Just like we did last time copy the last piece of the URL, in my case it’s this section after spiderworking.com/
And paste that into the box.
Give your trigger a name and save.
Now you need to connect that trigger to Google Analytics so it can see it.
And you do that with a tag.
Creating the tag
Click on ‘tags’ on the left-hand side
Then new
And click on tag configuration
from the Google Analytics menu select Google Analytics: GA4 Event
In select configuration tag select your GA4 tag from the menu. If you don’t have one you need to add GA4 to your tag manager account.
Give your event a name. If you want to separate words here use an underscore.
keep a record of that name, you’ll need it later.
In triggering select the trigger you just created.
Give the tag a name and save.
Before you upload this to your website you should preview it to make sure it’s firing correctly.

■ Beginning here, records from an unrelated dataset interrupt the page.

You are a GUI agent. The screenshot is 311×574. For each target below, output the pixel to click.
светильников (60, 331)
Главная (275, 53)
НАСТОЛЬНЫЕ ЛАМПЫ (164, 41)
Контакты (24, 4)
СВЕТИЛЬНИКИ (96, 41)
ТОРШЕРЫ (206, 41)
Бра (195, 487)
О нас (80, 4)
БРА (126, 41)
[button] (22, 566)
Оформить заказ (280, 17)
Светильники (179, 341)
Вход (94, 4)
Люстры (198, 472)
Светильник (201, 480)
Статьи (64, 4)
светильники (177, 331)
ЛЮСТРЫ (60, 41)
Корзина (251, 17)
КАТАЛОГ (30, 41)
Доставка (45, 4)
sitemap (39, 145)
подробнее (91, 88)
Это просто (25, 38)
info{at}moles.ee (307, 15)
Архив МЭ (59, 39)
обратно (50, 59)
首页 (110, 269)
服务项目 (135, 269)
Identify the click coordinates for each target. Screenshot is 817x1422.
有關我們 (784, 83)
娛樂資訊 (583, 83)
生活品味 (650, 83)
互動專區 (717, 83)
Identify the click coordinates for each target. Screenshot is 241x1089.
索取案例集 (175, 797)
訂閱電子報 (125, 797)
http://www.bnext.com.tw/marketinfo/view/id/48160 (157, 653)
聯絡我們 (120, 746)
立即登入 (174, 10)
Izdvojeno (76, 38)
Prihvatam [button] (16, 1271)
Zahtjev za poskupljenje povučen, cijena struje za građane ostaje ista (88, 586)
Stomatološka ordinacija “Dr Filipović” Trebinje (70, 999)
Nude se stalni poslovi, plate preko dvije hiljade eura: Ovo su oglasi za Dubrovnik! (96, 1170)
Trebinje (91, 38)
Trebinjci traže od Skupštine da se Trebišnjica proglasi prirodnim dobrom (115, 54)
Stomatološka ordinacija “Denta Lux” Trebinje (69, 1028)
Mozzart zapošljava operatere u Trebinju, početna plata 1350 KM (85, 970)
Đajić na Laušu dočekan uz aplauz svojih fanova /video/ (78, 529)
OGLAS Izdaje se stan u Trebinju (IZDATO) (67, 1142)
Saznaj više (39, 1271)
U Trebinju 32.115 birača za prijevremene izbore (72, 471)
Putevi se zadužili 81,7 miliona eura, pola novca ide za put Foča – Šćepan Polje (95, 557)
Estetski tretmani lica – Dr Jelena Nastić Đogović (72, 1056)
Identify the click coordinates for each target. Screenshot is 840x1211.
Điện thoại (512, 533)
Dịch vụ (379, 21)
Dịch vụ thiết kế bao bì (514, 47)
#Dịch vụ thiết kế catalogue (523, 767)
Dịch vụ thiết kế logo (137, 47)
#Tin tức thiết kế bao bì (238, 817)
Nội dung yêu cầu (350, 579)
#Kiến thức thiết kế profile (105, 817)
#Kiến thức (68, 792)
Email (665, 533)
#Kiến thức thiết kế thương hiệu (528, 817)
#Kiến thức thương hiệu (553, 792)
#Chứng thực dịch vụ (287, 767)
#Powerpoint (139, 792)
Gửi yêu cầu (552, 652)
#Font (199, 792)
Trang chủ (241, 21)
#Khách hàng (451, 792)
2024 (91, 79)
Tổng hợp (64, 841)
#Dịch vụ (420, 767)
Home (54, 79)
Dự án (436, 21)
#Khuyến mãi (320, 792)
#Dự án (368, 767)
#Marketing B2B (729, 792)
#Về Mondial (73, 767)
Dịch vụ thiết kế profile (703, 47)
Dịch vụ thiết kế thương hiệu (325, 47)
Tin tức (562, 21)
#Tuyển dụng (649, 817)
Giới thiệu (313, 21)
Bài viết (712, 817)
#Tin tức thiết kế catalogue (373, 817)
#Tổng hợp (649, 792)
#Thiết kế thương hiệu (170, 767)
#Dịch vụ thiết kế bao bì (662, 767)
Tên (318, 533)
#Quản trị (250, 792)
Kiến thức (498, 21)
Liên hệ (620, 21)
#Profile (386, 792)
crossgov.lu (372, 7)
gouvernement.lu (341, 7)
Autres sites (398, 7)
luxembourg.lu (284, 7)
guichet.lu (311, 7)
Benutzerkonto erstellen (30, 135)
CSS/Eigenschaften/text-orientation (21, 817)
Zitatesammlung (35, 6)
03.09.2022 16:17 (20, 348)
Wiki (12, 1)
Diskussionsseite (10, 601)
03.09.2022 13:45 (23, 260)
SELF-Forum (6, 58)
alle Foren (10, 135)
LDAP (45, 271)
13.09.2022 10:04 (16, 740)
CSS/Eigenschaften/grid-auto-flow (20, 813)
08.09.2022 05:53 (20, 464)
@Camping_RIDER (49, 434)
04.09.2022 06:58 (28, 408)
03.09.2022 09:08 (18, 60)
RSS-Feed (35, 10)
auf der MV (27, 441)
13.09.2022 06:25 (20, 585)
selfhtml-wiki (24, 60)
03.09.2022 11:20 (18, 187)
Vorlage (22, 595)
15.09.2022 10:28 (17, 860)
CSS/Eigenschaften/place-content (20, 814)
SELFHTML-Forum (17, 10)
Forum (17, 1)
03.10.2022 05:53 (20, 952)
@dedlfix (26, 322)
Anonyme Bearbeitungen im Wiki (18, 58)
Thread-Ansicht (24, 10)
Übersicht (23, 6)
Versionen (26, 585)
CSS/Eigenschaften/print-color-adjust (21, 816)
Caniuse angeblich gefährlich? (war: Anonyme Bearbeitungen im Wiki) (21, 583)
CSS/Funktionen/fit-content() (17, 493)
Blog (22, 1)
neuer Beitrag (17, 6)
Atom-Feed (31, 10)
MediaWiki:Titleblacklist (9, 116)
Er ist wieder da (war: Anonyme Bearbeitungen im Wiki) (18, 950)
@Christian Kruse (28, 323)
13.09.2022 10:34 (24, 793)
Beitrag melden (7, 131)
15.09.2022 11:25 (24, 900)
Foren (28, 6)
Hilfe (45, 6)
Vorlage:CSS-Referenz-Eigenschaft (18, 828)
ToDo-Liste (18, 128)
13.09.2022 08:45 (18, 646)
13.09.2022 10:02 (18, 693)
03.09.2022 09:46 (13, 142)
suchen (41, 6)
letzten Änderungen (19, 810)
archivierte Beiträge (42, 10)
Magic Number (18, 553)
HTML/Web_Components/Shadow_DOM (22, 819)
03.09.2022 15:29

Click ‘Preview’ at the top of your tag manager. This opened a tag assist window.
Start by adding the full URL of your thank you page and click ‘connect’.
You’ll see it opens this in a new tab or window. The tag assist tag is still open and you’ll see it flashing blue
When you click into it you can see the tags that have fired. Your new tag shouldn’t have fired because we’ve only visited the thank you page, not the referral page.
Now let’s try the same thing but from the referral page.
This time add the page with the form on.
Check the new tag hasn’t fired already. (Same way as above)
Now fill in the form just like a customer would to get to the thank you page
Wait for the thank you page to load and then go back to the tag assist window.
Has the tag fired?
If everything worked as it should you can now click ‘submit’ to publish that tag live to your website.
Adding the conversion event to GA4
Now you have a more accurate conversion set up you need to tell Google Analtyics it’s a conversion.
Go to your GA4 dashboard
Go to the admin section by clicking the wheel at the bottom left of your page
Click into conversions
Click ‘new conversion event’
And just add in the name of the event you created in your tag. This just tells analytics that as soon as it finds an event with that name. it’s a conversion.
Now you have your funnel conversion set up you can measure the effectiveness of your website and the channels you use to drive traffic there.